This workshop will be delivered by the Survey Futures research strand 7 team, Dr Thomas O’Toole, Dr Alexandru Cernat, Prof Natalie Shlomo, Prof Nikos Tzavidis and Prof Joe Sakshaug, and include two case studies detailing use-cases for integrated survey-to-administrative and survey-to-geospatial data

 

The workshop covers:

·        The definitions and purposes of data integration.

·        How different sources of data are commonly integrated.

·        Which sources of survey and non-survey data are commonly integrated.

·        The benefits and challenges of working with Integrated data survey-to-non-survey data.
 

Including presentations on:

·        Options for integrating non-survey and population survey data (Dr Thomas O’Toole - The University of Manchester)

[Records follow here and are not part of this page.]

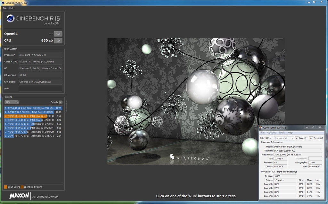Click into the Info text field

[40, 89]
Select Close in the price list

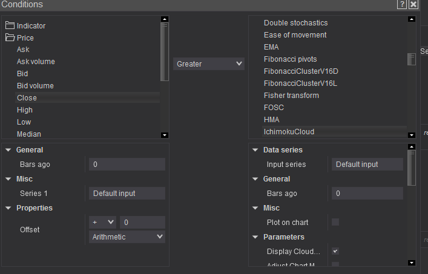[x=27, y=98]
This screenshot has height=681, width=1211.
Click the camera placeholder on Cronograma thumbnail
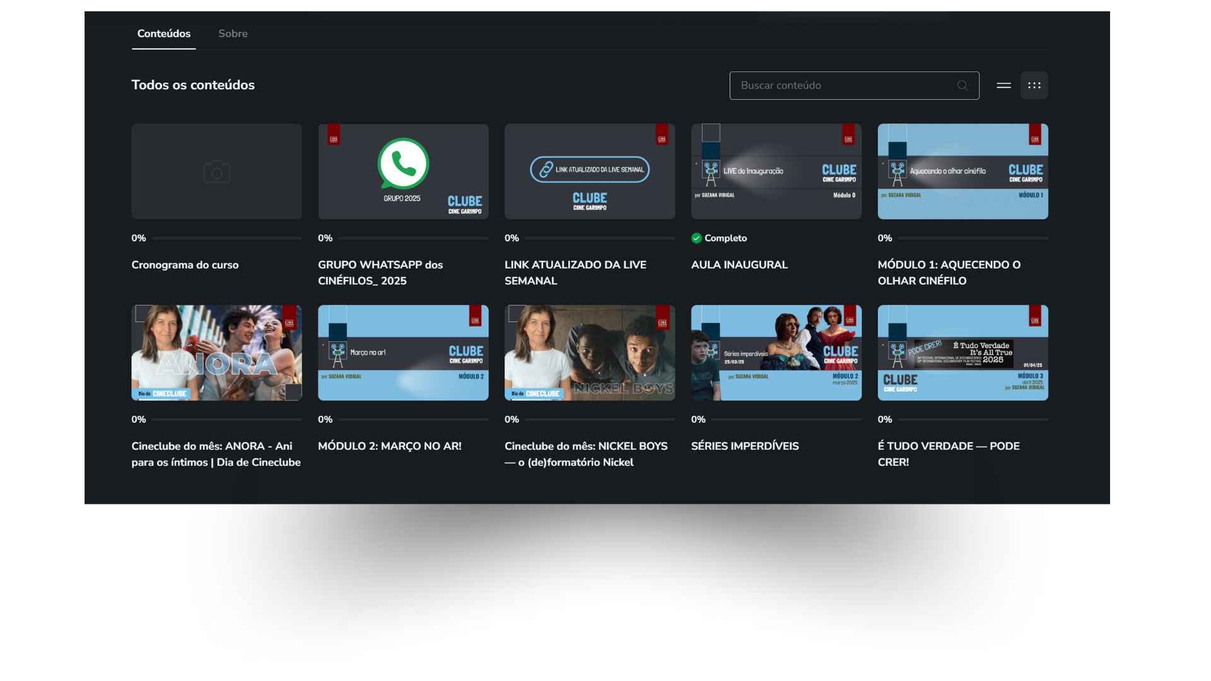click(x=216, y=172)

·        Examining sample representativeness and data quality in the linked Next Steps survey and Student Loans Company administrative data (Dr Charlotte Booth – University College London)

·        Integrating survey and geospatial data: Areas of application and case studies (Luciano Perfetti Villa – University of Southampton)
 

By the end of the course participants will:

·        Understand the background and reasoning for survey-to-non-survey data integration.

·        Understand the characteristics of various sources of integrated survey and non-survey data.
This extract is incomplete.